* [Your objective]:
Your answer must be the full listing, repeated word for word.

* [Listed records]:
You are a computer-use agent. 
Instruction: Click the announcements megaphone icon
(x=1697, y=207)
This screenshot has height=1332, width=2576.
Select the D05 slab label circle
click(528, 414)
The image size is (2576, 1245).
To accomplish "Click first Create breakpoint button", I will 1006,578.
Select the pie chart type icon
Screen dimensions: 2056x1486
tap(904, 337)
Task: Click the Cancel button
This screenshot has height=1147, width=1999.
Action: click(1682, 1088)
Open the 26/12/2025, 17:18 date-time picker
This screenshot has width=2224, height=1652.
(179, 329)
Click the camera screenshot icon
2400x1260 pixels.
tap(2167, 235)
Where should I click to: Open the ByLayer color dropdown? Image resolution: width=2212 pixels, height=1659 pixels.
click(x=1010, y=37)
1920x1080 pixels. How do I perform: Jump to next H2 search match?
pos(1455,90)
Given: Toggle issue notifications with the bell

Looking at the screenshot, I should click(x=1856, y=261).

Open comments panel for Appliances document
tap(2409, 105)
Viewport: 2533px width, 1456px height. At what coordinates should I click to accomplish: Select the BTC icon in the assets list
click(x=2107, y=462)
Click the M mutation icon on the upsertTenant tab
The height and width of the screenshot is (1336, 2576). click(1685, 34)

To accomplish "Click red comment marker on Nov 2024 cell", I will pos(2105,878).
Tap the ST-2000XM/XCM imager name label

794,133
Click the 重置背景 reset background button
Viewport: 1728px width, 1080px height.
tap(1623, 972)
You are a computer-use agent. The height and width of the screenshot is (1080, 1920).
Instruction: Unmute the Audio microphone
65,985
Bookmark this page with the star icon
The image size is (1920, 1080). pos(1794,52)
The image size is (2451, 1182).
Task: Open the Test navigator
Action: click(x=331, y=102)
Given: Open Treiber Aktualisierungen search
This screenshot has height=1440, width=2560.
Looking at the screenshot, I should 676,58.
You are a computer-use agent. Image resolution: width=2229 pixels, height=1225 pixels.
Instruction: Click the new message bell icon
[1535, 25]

* [Solution to this exercise]:
You are a computer-use agent. 
Instruction: Click the announcements megaphone icon
(x=1697, y=207)
This screenshot has height=1332, width=2576.
Select the D05 slab label circle
click(528, 414)
The image size is (2576, 1245).
To accomplish "Click first Create breakpoint button", I will 1006,578.
Select the pie chart type icon
Screen dimensions: 2056x1486
tap(904, 337)
Task: Click the Cancel button
This screenshot has height=1147, width=1999.
Action: click(1682, 1088)
Open the 26/12/2025, 17:18 date-time picker
This screenshot has width=2224, height=1652.
(179, 329)
Click the camera screenshot icon
2400x1260 pixels.
tap(2167, 235)
Where should I click to: Open the ByLayer color dropdown? Image resolution: width=2212 pixels, height=1659 pixels.
click(x=1010, y=37)
1920x1080 pixels. How do I perform: Jump to next H2 search match?
pos(1455,90)
Given: Toggle issue notifications with the bell

Looking at the screenshot, I should click(x=1856, y=261).

Open comments panel for Appliances document
tap(2409, 105)
Viewport: 2533px width, 1456px height. At what coordinates should I click to accomplish: Select the BTC icon in the assets list
click(x=2107, y=462)
Click the M mutation icon on the upsertTenant tab
The height and width of the screenshot is (1336, 2576). click(1685, 34)

To accomplish "Click red comment marker on Nov 2024 cell", I will pos(2105,878).
Tap the ST-2000XM/XCM imager name label

794,133
Click the 重置背景 reset background button
Viewport: 1728px width, 1080px height.
tap(1623, 972)
You are a computer-use agent. The height and width of the screenshot is (1080, 1920).
Instruction: Unmute the Audio microphone
65,985
Bookmark this page with the star icon
The image size is (1920, 1080). pos(1794,52)
The image size is (2451, 1182).
Task: Open the Test navigator
Action: click(x=331, y=102)
Given: Open Treiber Aktualisierungen search
This screenshot has height=1440, width=2560.
Looking at the screenshot, I should 676,58.
You are a computer-use agent. Image resolution: width=2229 pixels, height=1225 pixels.
Instruction: Click the new message bell icon
[1535, 25]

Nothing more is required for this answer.